Although the issue of security was foremost in most people’s minds during the lead-up to Iraq’s legislative elections, held on April 30, some Iraqis were preoccupied with a rather different issue – kissing posters of female candidates. This phenomenon quickly generated backlash.

 

A number of photos of young Iraqis kissing female candidates’ posters on the mouth were uploaded to Facebook and Twitter during the campaign. Several of the candidates have said they found this distasteful. However, some have defended the actions on social networks, claiming that it is an expression of frustration about low salaries and high unemployment, which is preventing young people from getting married.

 

The Iraqi Minister for Women’s Affairs firmly condemned this behaviour, which she characterised as disrespectful and “immoral”. Furthermore, the president of the commission in charge of running the election claimed that certain actions would be taken against these young men, without being more specific.

 

A young man kissing the poster of a female candidate, with help from a friend.  

"During the elections, many female candidates display their faces, and some aren’t veiled. So these men see it as an opportunity to express their frustration"
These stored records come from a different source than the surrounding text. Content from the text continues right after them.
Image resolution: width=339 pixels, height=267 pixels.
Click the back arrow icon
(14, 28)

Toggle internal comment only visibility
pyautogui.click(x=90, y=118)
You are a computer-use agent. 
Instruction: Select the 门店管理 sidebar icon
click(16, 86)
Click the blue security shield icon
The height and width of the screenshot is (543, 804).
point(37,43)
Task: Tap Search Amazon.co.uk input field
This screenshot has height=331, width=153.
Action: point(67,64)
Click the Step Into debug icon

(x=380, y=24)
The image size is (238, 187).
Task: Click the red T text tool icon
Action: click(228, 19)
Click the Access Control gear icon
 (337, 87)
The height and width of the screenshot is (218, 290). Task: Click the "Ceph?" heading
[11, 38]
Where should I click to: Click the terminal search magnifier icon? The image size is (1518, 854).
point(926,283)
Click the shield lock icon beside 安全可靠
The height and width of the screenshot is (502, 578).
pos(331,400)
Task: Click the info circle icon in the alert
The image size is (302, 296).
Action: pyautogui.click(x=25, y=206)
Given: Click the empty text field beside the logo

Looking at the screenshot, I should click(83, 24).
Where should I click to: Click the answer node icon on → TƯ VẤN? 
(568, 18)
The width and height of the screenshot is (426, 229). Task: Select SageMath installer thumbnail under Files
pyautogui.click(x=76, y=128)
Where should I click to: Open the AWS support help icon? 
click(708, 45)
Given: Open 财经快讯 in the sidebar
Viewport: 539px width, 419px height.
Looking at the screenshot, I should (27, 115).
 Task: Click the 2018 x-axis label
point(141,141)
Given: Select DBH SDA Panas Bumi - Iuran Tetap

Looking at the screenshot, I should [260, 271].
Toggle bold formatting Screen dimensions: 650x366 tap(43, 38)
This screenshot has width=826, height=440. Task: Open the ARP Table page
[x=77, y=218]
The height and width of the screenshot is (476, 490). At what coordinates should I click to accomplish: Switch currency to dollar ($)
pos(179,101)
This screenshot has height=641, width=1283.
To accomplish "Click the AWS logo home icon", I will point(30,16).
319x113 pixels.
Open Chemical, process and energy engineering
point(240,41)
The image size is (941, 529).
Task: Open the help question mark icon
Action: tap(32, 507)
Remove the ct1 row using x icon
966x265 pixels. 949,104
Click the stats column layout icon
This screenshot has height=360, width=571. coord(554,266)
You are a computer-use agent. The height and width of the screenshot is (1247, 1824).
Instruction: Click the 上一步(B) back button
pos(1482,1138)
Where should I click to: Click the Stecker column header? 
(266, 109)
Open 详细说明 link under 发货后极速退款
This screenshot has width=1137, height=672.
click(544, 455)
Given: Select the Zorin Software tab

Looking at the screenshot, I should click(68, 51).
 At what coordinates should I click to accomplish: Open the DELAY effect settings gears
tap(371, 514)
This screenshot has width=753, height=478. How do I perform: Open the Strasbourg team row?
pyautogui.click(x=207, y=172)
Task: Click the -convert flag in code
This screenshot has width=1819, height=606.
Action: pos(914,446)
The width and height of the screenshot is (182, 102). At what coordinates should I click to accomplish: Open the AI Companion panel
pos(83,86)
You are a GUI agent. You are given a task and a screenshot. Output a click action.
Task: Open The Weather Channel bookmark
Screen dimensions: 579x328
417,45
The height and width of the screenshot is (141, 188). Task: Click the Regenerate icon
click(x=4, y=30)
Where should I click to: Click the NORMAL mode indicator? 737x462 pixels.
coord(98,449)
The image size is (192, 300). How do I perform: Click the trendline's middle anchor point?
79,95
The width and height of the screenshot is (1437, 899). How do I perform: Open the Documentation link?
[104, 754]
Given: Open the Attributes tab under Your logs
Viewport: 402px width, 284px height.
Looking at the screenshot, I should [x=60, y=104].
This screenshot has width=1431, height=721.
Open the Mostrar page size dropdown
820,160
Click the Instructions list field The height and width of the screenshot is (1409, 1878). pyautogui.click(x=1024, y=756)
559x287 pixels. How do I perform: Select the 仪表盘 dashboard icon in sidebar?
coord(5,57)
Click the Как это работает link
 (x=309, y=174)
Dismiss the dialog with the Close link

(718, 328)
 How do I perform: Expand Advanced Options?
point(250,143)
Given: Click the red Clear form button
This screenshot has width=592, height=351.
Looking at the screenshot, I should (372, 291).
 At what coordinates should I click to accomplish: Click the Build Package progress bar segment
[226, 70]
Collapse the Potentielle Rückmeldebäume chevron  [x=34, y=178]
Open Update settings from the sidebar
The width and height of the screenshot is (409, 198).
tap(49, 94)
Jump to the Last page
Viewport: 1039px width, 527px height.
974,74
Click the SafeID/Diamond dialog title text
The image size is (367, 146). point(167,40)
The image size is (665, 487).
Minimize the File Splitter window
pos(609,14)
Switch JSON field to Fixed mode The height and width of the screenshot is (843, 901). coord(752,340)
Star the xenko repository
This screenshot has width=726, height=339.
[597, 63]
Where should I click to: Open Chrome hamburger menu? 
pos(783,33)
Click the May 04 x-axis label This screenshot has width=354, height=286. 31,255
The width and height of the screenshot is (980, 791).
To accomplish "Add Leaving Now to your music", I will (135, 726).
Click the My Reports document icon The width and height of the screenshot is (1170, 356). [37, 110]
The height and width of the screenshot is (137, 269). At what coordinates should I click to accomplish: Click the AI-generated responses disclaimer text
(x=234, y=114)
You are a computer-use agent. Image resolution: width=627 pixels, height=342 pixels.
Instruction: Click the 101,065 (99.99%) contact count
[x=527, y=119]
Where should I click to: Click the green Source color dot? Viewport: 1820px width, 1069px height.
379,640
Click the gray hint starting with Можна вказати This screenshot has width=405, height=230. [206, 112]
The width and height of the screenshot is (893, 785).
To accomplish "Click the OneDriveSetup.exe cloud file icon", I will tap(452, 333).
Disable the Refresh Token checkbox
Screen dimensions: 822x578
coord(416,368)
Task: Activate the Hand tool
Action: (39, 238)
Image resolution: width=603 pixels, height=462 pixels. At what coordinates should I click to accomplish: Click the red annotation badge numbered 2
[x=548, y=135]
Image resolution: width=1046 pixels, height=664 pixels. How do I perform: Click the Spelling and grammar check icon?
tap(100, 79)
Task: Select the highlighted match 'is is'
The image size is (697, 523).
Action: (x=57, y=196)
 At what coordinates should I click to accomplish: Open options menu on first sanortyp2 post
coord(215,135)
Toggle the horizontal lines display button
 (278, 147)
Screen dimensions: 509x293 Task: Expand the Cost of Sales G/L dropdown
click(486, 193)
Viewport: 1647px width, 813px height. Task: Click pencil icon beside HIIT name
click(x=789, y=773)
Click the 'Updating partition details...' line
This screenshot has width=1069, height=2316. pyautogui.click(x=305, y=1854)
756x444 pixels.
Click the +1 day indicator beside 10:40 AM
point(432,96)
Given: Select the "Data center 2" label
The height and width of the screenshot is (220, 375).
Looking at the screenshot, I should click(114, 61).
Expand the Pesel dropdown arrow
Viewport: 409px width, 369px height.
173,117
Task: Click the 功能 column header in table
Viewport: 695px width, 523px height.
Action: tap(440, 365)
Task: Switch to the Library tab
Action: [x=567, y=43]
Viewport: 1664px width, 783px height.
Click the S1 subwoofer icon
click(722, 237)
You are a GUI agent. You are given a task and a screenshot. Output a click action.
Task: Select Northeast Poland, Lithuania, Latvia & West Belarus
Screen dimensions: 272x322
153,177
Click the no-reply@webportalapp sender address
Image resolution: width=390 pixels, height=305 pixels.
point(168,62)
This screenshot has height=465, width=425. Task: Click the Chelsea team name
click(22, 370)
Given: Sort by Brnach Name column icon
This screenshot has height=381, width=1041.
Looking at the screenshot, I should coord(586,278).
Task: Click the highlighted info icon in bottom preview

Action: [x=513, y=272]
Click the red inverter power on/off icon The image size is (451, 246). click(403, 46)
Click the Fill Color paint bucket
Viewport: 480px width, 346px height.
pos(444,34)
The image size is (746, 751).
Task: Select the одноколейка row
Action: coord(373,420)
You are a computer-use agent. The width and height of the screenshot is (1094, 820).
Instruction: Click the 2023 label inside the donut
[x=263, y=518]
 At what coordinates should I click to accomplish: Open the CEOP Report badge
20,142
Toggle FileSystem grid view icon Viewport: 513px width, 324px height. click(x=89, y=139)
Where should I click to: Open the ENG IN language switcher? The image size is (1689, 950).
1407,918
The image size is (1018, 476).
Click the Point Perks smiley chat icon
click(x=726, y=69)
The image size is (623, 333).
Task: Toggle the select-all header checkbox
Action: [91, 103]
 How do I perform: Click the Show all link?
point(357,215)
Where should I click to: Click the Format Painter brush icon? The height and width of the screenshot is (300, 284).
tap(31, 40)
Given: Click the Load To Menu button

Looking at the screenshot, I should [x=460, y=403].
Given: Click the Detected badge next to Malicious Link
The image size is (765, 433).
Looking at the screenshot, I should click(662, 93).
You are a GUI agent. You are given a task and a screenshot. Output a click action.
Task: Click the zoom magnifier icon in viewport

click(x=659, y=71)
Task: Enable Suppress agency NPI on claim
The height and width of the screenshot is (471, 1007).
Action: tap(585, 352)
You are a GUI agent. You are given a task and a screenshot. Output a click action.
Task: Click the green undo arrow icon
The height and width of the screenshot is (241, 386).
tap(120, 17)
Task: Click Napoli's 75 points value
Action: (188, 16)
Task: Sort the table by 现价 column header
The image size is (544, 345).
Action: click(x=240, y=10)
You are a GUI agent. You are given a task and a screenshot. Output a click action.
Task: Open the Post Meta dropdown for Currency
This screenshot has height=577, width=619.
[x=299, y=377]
Hana Edward is an Iraqi feminist activist.

 

"These actions need to be framed in the current Iraqi social context. The relationship between young men and women is very complex here. Schools are generally not co-ed, and interactions between the genders are strictly supervised at universities. If there is any hint of a relationship between a female and male student, they may be expelled. As for going out, there are basically no public places where young men and women can meet without generating gossip and rumours. Cafes tend to be only for men.

 

Iraq has always been very conservative, but it has gotten worse in the last years with the return to power of Islamist parties and radical religious discourse in public spaces. As a result, all this frustration means that young men only see women as sex objects. This is the case even during the electoral period, with respect to female politicians. And since, because of the elections, female candidates are showing their faces — some without wearing a veil — they see it as an opportunity to express their frustration through this type of behaviour.

 

 

It’s true that some female politicians use their physique to get noticed by the electorate. This doesn’t really shock me, because having an attractive physical presence is important in political communication. But people tend to criticise them, saying they do this because they have no policy platform. As if the other candidates did! The entire political class is to blame on this point, since, most of the time, candidates win based on their ethnic or tribal background. But in a context of equal incompetence, it’s the women who are targeted. And they’re also the ones who get blamed for the young men’s behaviour, for being ‘too good-looking’.

 

The Iraqi constitution has a minimum quota for women, requiring that 25% of seats in the parliament be reserved for them [Editor’s note: out of 328 seats in total]. Then, there is the reality on the ground. When you look at the list of candidates, men are always listed on top, and women are relegated to last place. So, yes, it’s a good thing that the authorities are reacting against this degrading phenomenon. But if we want it to stop, politicians should lead the way by having more consideration for women in politics. Female politicians may actually have something to contribute; they shouldn’t be used just to look nice!"

 

A poster for the counter-campaign: “Together to stop the degrading campaign against female politicians” 

 

 Of the 9,040 candidates, 2,500 were women. The results of the legislative election will be released on May 15.